BritishHorrorStory · 12/11/2019 06:09

@AnyMinuteNow
I am imagining birds just falling out the sky as they didn't recognise when they were getting tired and needing a sleep

Sort of on the same topic, but isn’t this what humans experience when they have hypnic jerks (I don’t know if everybody gets them, I get them all the time), when you’re about to fall to sleep and your body jerks you back awake to stop you from falling, even if you’re lying down. It mostly happens to me when I’m half dreaming and I trip over something in the dream and my body jerks me back awake to “save” myself (I hate it, it’s bloody horrible and keeps me awake for ages afterwards in a panic).

Also, does anyone else experience this? Say if you’re on a train or the tube and you’re tired, so, so tired and you literally can’t keep your eyes open and keep nodding off every few seconds even when trying to fight it very hard (I pinch myself but it doesn’t work) but when it’s your stop, even if your eyes are closed you are aware of it and suddenly become magically wide awake and perfectly fine (or is that just weirdo me - probably because I get about 3 hours of sleep a night and have been reading stuff on here since 3:30am)? Confused

amigababy · 12/11/2019 06:26

We went to northern Norway in midsummer this year. One hotel had particularly thin curtains.

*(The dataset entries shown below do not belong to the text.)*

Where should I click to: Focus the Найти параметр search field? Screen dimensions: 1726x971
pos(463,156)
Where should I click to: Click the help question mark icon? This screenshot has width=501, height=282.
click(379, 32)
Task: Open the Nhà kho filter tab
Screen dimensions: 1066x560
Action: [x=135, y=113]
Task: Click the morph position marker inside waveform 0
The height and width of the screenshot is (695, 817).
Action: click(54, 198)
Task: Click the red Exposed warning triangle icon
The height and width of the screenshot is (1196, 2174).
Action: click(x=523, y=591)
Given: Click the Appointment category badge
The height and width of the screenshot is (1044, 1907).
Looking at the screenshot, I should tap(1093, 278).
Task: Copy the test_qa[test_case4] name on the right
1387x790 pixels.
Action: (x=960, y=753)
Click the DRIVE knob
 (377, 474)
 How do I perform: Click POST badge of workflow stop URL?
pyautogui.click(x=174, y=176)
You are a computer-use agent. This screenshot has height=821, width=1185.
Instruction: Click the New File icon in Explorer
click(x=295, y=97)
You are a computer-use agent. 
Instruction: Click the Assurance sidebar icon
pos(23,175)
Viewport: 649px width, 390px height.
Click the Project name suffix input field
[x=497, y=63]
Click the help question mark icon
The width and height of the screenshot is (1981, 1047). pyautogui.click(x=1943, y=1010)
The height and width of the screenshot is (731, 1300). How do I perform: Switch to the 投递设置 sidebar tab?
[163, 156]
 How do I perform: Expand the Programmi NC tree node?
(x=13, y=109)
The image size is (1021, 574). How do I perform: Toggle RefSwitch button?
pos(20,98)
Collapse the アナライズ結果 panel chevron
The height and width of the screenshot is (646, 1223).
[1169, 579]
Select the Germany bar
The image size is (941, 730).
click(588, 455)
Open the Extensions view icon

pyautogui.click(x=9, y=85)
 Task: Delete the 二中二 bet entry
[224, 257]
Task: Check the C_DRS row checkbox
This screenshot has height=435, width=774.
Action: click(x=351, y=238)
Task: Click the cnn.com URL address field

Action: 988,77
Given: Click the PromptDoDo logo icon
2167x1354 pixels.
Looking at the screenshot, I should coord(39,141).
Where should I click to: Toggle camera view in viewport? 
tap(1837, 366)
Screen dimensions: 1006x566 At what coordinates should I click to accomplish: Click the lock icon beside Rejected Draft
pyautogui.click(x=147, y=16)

So odd to wake up at 2 a.m and wander round looking at the sun. Somehow we managed to sleep.
I can't imagine it now when the daylight is getting less and less all the time.

Also dh and I are retired now and we regularly sleep till 8 a.m which we could never do when at work. We're still going to bed at the same time, I wonder if we're now getting the sleep we need. Dh always used to fall asleep mid evening before, obviously really tired from work, now he doesn't so much.
So how much does modern life interfere.? Electric lights, TV etc? Should we all sit with candlelight at 7pm and go to bed really early rather than staying up watching TV?